Britanniques, "les" Espagnols (ailleurs, c'est
"les" Japonais, voire "les" Mexicains),
patrons et salarié(e)s confondus. Ce n'est pas seulement idéologiquement
réactionnaire, nourrissant le chauvinisme, l'égoïsme à
courte vue, la xénophobie, voire le racisme. C'est aussi une
politique de Gribouille.
Comme les multinationales trouveront toujours
un pays où les salaires sont plus bas, les conditions de
travail plus dures, les libertés démocratiques plus
restreintes, s'engager dans cette voie-là, c'est s'engager dans
une spirale déclinante des revenus, des conditions de travail
et des libertés. C'est aller vers une "égalisation"
par le bas.
La seconde, et la seule efficace, c'est celle
d'une collaboration des salarié(e)s de tous les pays et de
leurs alliés contre les patrons de tous les pays, dans le but
de maintenir tous les acquis, et de ramener par étapes les
salaires, la sécurité sociale, les conditions de travail des
salarié(e)s des pays défavorisés vers ceux des pays les mieux
lotis.
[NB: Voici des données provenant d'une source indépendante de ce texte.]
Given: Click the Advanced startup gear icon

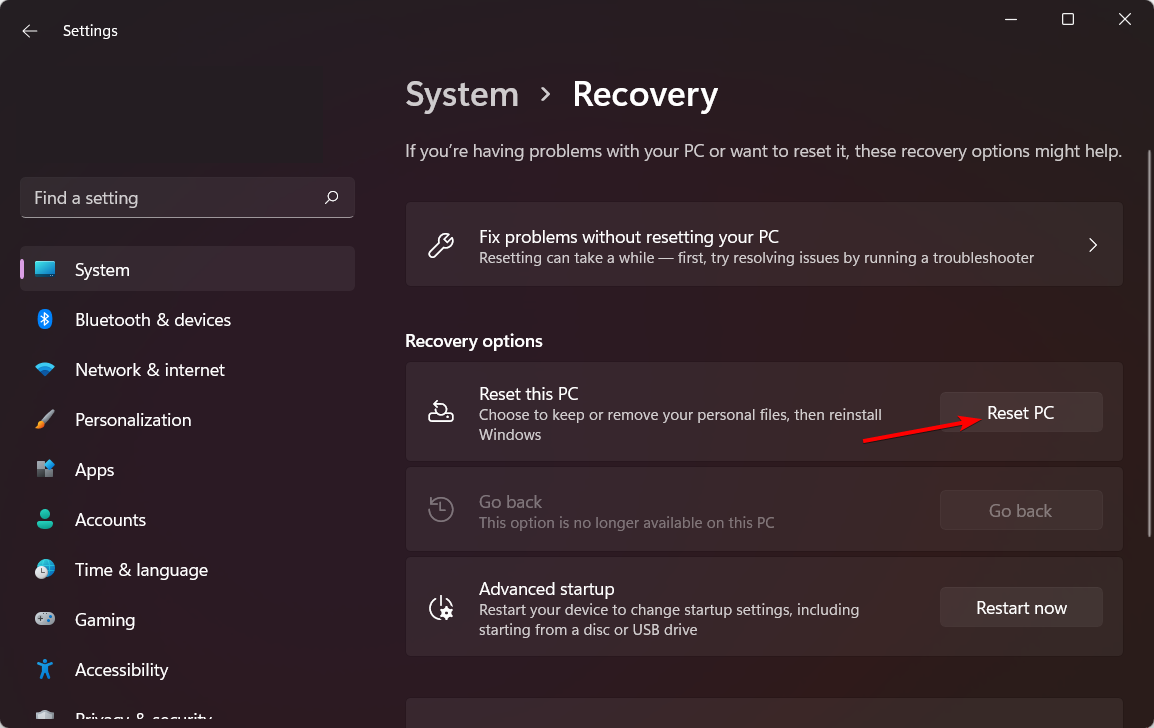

C'est la logique de l'égalisation par le haut.
Coordonner la riposte
internationale
Certes, au sein des institutions européennes,
des nuances opposent les protagonistes du « centre-gauche »
aux partisans du « centre-droit ». Les disputes
autour de la « charte sociale européenne » en
témoignent. A ce propos, nous ne prônons évidemment pas la
politique du pire. Mais nous constatons que les uns et les
autres défendent la politique d’austérité.
Nous ne nous opposons donc pas à Maastricht
et à l’Europe des trusts au nom d’une priorité à
l’action politique dans le cadre de l’Etat-nation. Nous
visons à long terme les Etats-Unis socialistes d’Europe,
voire la Fédération socialiste mondiale, d’ailleurs seul
cadre adéquat pour résoudre les problèmes brûlants de
l’humanité.
Nous favorisons toutes les initiatives qui
facilitent la prise de conscience de la nécessité d’une
action commune des salarié(e)s à l’échelle européenne dans
le domaine politique. Nous sommes de même en faveur de tout ce
qui favorise une protection commune des salarié(e)s à l’échelle
européenne, surtout des plus défavorisé(e)s d’entre eux.
Mais nous savons que nous n’établirons pas
dans un avenir prochain les Etats-Unis socialistes d’Europe,
étant donné les rapports de forces existants. C’est pourquoi
nous accordons la priorité à la défense intransigeante des
intérêts immédiats, économiques et politiques des masses,
dans le cadre européen comme dans le cadre national.
La priorité est à l’action de masse
extra-parlementaire. Cette priorité n’implique aucun rejet
d’initiatives de législation, ni au sein des parlements
nationaux, ni au sein du parlement croupion européen. Elle
comporte en plus une dimension morale décisive ; la
reconquête par le mouvement ouvrier, par les salarié(e)s et
leurs alliés, du principe de solidarité admirablement exprimé
par la devise du syndicalisme américain : « an
injury to one os an injury to all » - porter atteinte à
l’un ou l’autre
d’entre nous, c’est porter atteinte à tous et toutes.